__What the exercise asks__:
Rewrite the stretch from the start of the data through the line containing "click(x=149, y=93)", keeping every line, and adjust each coordinate in the answers by -44.

__Data supplied__:
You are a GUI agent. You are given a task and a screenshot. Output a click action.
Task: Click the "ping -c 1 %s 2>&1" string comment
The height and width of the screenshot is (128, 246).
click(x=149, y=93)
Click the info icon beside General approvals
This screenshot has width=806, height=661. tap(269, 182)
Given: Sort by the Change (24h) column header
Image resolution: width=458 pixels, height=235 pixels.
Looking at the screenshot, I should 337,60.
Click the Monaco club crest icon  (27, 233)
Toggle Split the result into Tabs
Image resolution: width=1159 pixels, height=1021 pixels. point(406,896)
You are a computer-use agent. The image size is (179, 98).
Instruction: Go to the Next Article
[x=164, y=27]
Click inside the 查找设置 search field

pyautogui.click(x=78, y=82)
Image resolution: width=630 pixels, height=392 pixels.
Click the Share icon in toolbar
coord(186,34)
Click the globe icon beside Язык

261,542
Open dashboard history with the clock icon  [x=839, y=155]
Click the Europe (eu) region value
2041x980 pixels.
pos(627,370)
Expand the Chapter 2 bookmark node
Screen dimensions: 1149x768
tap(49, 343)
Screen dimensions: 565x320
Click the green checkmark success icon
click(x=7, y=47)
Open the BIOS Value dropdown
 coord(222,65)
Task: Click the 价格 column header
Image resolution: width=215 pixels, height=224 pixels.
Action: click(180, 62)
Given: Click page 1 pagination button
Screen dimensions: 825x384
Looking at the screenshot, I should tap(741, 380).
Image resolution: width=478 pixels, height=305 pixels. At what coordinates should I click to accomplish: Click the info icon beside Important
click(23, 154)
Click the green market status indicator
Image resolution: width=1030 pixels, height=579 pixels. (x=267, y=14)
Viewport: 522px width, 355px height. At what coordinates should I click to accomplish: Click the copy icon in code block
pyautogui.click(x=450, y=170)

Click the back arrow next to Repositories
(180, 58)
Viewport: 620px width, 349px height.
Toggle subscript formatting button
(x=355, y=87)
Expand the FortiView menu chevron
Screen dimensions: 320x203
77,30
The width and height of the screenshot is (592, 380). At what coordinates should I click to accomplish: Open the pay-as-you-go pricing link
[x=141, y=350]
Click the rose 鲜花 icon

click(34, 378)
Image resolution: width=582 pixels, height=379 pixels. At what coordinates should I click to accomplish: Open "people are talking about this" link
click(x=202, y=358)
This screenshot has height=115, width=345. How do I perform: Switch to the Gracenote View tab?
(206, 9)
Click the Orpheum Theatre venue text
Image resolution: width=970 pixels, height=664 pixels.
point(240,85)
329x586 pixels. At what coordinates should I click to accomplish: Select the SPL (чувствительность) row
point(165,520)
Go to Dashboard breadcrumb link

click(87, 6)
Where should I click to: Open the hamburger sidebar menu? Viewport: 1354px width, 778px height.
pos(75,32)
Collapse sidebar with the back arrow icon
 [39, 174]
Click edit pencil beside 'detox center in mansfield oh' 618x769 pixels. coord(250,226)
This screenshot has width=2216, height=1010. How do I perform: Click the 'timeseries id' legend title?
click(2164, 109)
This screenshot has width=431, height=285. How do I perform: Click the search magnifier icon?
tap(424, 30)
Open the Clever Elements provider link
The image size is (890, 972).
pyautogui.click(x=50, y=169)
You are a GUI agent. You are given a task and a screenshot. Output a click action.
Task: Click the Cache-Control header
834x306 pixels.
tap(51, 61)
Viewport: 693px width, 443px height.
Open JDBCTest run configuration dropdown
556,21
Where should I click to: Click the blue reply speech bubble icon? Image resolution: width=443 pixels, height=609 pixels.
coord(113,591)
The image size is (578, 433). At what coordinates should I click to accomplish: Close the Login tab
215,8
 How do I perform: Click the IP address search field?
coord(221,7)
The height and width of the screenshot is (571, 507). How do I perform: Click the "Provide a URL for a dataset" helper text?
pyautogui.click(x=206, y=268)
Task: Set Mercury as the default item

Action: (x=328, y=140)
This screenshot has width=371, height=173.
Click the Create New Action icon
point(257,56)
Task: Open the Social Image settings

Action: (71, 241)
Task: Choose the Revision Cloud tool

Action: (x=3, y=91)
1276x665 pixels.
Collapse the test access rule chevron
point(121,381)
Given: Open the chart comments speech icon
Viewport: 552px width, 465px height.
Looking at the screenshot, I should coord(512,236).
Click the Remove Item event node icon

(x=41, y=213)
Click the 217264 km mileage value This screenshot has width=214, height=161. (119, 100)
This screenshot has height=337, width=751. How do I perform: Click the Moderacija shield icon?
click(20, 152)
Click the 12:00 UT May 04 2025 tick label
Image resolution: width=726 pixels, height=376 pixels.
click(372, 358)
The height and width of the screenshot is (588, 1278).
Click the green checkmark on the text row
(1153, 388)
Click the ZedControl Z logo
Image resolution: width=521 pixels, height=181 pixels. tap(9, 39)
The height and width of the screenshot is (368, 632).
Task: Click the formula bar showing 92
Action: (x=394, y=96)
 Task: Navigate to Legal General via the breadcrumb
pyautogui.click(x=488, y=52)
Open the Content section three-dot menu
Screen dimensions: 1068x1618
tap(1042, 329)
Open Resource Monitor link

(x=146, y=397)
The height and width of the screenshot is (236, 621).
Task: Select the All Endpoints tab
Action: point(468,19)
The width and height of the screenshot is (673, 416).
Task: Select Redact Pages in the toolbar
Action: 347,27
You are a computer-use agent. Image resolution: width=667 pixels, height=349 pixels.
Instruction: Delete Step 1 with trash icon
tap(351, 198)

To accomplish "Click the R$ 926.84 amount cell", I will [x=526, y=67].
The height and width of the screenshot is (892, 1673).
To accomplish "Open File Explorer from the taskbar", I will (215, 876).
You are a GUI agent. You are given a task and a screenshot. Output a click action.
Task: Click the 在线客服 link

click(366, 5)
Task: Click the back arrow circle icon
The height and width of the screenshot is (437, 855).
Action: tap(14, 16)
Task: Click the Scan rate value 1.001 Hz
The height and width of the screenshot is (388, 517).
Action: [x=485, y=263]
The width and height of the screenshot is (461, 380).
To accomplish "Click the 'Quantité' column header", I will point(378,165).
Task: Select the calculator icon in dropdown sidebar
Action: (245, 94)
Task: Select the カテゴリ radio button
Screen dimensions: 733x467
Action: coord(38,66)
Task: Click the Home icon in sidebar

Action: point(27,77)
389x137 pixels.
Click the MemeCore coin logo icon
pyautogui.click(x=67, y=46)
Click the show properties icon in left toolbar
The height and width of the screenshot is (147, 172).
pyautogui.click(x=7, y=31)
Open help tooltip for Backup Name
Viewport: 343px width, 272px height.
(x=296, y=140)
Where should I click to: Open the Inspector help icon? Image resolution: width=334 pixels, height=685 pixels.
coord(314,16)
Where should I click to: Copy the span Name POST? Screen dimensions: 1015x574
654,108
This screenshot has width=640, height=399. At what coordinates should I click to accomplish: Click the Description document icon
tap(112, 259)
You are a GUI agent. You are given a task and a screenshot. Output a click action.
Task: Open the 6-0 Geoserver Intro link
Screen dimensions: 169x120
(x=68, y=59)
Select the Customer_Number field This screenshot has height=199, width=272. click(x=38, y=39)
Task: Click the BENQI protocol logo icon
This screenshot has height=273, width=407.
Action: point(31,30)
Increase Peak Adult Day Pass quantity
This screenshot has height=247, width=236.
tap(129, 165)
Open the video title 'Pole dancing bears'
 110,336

__The output__:
You are a GUI agent. You are given a task and a screenshot. Output a click action.
Task: Click the "ping -c 1 %s 2>&1" string comment
The height and width of the screenshot is (128, 246).
click(x=105, y=49)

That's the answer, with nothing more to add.